Trials of Ebola vaccines could begin in West Africa in December, a month earlier than expected, and hundreds of thousands of doses should be available for use by the middle of next year, the World Health Organisation said on Friday.
Vaccines are being developed and made ready in record time by drugmakers working with regulators, the UN health agency said, but questions remain about their safety and efficacy which can only be settled by full clinical trials.
“Vaccine is not a magic bullet, but when ready they may be a good part of the effort to turn the tide against the epidemic,” senior WHO official Marie-Paule Kieny told a news briefing after a meeting in Geneva of industry executives, global health experts, drug regulators and funders.
“We are talking now about starting in December and not January. So this shows again how everything is really pushed forward and the massive effort which is undertaken by everybody to make this happen.”
While financing was discussed, there were no details of specific funding pledges for Ebola vaccines’ development, distribution and deployment.
“There is a broad understanding that money will not be an issue,” said Ms Kieny, the WHO’s assistant director general for health systems and innovation. “And on commitment of vaccine manufacturers, of course there is commitment for affordable prices.”
Ms Kieny said the World Bank would help to put together a fund to indemnify companies in case people had adverse reactions to the new Ebola shots, with financing from development agencies. Britain had suggested setting up the fund and others had shown they were also in favour of contributing, she said.
Two leading vaccine candidates from GlaxoSmithKline and NewLink Genetics are already in human clinical trials, and another five experimental vaccines would begin clinical trials in the first quarter of next year. One from Johnson & Johnson will start trials in January.
Experts aim to conduct a range of different clinical trials in Liberia, Sierra Leone and Guinea to produce the first efficacy data by around April, she said. Plans are most advanced for Liberia, where 20,000-30,000 volunteers would receive one of two Ebola vaccines or a placebo - likely a vaccine for hepatitis, influenza or rabies.
At least 4,877 people have died in the world’s worst recorded outbreak of Ebola, and at least 9,936 cases of the disease had been recorded as of October 19th, the WHO said on Wednesday, but the true toll may be three times as much.
Mali on Thursday became the sixth West African country to have a confirmed Ebola case in the worst outbreak on record of the haemorrhagic fever.

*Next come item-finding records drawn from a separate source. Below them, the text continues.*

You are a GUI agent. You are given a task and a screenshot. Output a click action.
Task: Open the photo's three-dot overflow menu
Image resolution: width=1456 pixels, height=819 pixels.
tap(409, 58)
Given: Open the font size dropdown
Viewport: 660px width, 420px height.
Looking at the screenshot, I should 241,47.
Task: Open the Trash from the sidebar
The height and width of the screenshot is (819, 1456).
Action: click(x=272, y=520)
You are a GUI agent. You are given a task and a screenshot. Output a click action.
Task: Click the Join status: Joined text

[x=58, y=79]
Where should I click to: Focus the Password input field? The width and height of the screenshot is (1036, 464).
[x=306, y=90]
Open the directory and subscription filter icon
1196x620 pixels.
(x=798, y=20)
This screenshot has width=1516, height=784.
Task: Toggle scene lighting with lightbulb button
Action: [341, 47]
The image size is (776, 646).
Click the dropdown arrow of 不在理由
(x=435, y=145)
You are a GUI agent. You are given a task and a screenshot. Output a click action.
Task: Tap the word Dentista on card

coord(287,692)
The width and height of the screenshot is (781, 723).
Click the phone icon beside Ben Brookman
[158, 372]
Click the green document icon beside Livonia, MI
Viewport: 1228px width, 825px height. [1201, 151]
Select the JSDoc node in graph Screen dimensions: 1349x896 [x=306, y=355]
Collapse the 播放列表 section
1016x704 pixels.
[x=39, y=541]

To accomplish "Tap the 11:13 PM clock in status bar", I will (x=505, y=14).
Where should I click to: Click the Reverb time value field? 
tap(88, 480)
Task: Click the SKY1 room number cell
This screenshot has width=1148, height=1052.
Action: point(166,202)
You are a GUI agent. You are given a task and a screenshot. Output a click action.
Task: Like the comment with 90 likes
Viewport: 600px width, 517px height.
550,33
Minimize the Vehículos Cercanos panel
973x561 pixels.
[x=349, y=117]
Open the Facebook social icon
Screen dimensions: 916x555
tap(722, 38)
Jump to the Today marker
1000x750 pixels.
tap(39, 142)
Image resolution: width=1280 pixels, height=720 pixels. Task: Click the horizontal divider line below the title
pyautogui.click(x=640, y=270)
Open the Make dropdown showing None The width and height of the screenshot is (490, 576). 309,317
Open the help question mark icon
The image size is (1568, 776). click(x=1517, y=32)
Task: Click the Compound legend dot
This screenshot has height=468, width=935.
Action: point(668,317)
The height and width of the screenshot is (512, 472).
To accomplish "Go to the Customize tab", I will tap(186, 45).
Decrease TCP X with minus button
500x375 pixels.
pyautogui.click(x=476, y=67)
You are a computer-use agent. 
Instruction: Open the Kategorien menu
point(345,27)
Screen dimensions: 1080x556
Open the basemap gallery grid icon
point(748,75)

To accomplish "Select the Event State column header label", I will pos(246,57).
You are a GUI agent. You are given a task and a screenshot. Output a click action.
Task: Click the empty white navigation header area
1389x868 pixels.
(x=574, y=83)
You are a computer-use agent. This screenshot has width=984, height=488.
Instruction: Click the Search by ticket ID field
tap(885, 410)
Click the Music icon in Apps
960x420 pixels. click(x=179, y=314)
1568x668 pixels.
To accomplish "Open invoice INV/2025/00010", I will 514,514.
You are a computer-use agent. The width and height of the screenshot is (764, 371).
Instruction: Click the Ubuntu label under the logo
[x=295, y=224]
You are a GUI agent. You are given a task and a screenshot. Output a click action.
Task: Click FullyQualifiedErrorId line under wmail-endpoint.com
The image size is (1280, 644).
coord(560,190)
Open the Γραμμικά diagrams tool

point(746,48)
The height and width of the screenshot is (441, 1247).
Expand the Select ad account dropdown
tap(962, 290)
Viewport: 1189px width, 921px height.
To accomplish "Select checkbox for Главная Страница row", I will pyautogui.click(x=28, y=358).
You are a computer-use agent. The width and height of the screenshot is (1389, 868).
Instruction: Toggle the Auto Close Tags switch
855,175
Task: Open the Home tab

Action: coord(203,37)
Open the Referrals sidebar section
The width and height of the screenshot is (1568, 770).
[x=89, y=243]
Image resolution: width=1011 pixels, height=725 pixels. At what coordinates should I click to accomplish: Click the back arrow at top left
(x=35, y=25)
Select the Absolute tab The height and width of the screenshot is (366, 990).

If data from accelerated safety trials in human volunteers suggests they are safe to use, the plan is that several thousand doses will be given to high risk groups such as frontline health workers in Guinea, Sierra Leone and Liberia by early next year.
"The message we heard from WHO that the people fighting the epidemic will be among the first to test Ebola vaccines and treatments is exactly the one we needed to hear," said Bertrand Draguez, medical director for international medical charity Medecins Sans Frontieres.
“Today, doctors and nurses involved in the struggle against Ebola are getting more and more frustrated as they have no treatment for patients with a disease that kills up to 80 percent of them.”
MSF and some of the WHO’s donor countries have pledged to finance vaccines, Kieny said, and the World Bank and Gavi, which funds vaccines for developing countries, were also interested. A Gavi board meeting is set for December on the issue, she said.
A mass immunisation programme would not happen until much later, when vaccine production has been ramped up.
A key unknown is how much vaccine each individual will need to get protection. If all goes well, and dosing per person is moderate, drugmakers hope to produce millions of vaccines shots by the end of 2015, reflecting an expected steep ramp-up in production during the year.
Despite the sense of urgency, one person involved in this week’s discussions in Geneva said coordinating all the parties in the process was not easy and there was still considerable debate about how clinical trials should be designed and the standard of evidence needed for regulatory approval.